- Developer: Babaroga
- Publisher: Twilight Creations Inc.
- Platforms: Windows Phone 7, Windows 8, iOS, Android
- Release: Windows Phone 7 NA: 12 January 2011; Windows 8 NA: 1 March 2013; Steam Worldwide: March 28, 2024
- Genre: Turn-based strategy
- Modes: Single-player, multiplayer

= Zombies (video game) =

2011 video game

Zombies (stylized as ZOMBIES!!!) is a video game adaptation of the popular tile-based board game by Twilight Creations Inc, publisher of the original game. The game was initially to be developed by Big Rooster for PlayStation Network, Xbox Live Arcade and Windows PCs through Steam, with possible versions for the Wii and the Nintendo DS. However, only Windows Phone 7 and Windows 8 versions have been confirmed after development of the game was resumed and taken over by Babaroga.

==Gameplay==

The gameplay of Zombies is closely modeled on the original board game. Players move their "shotgun guy" (player piece) around the board trying to reach the helipad tile to escape the ever-growing zombie horde. Alternately, players can win the game by killing 25 zombies.

The Windows Phone 7 version of Zombies uses the touchscreen of the device for all control input. For example, players tap a die graphic to roll for character movement, zombie movement, and combat. Players can use touchscreen gestures to zoom in and out of the board as well as scroll to view different areas of the board.

The initial Windows Phone 7 release of Zombies supports single-player as well as multiplayer gameplay on one device. Human players can play against up to four NPC or human opponents in a "pass and play" game. In this style of play, Player 1 takes their turn, then passes the device to Player 2, who takes their turn and passes to Player 3, etc.
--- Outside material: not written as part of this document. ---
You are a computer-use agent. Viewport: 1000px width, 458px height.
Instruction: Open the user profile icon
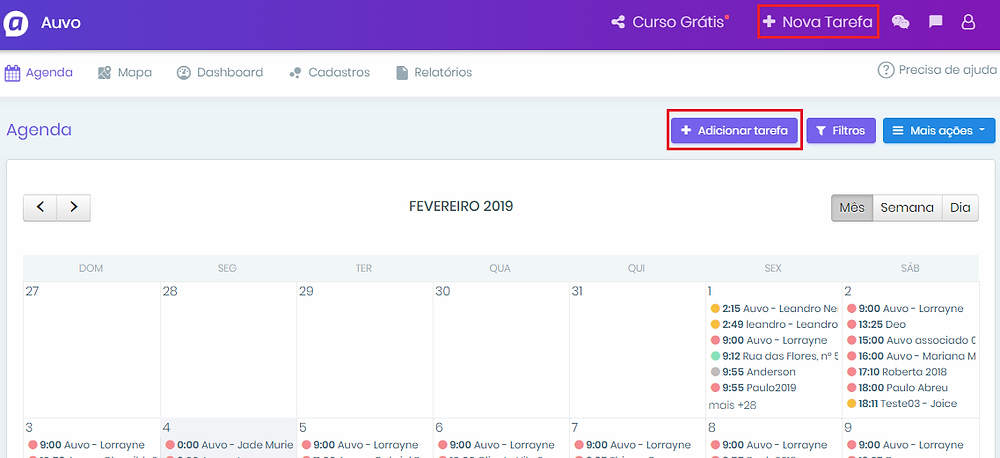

According to developer Babaroga, on-line multiplayer for Zombies is in development for a future update to the game which may also include play "across multiple hardware setups."

Single-player gameplay in Zombies is a "Survival Mode" in which the "shotgun guy" is placed in a randomly generated town full of zombies. The player must move their "shotgun guy" to the helipad tile (as in a standard multi-player game) or kill all the zombies in the town in order to win the game.

==Development==
Development of Zombies by Big Rooster was originally announced in October 2008.

In October 2009, videogame news site Joystiq reported that Twilight Creations was looking for another company to develop the game, but could not "disclose the status of [former developer] Big Rooster."

No further word on the game appeared until Microsoft announced a list of Xbox Live-compatible titles for their Windows Phone 7 platform at Gamescom 2010. Developed by Babaroga, the Windows Phone 7 version of Zombies was released on 12 January 2011, while the Windows 8 version was released on 1 March 2013. A version of the game for Xbox Live Arcade has been confirmed and was in active development, but it was cancelled.